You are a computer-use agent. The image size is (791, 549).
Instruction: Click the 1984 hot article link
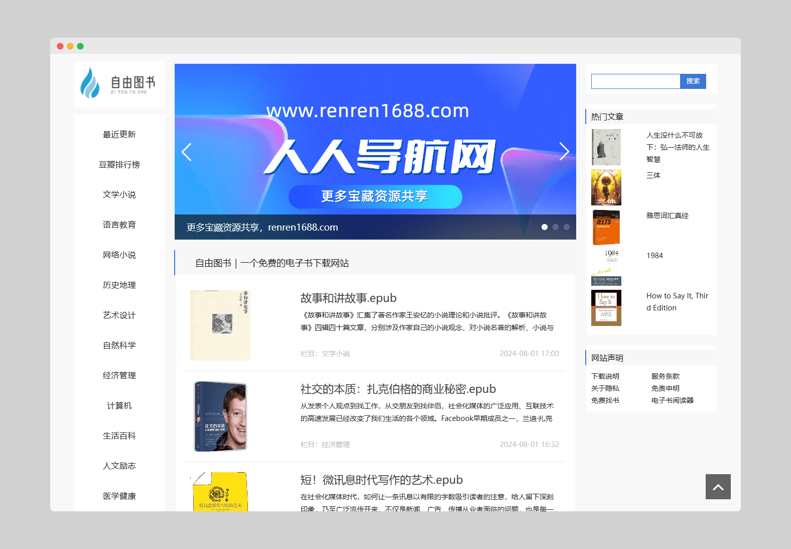654,256
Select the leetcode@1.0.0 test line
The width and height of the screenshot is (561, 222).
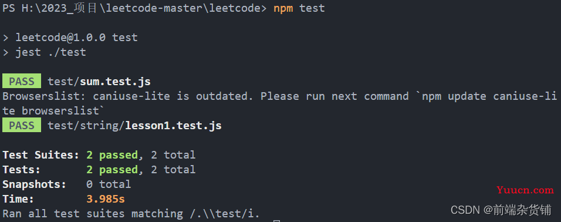pos(70,38)
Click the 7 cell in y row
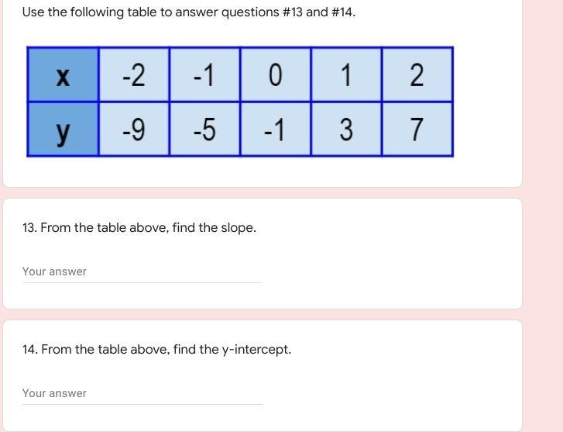This screenshot has width=563, height=432. click(417, 130)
§
[Work to complete]
Write out the entries word for word. Skip the pictures.

[Answer to the problem]
You are a computer-use agent. The image size is (791, 549).
Instruction: Click the 1984 hot article link
654,256
Select the leetcode@1.0.0 test line
The width and height of the screenshot is (561, 222).
pos(70,38)
Click the 7 cell in y row
This screenshot has width=563, height=432. click(417, 130)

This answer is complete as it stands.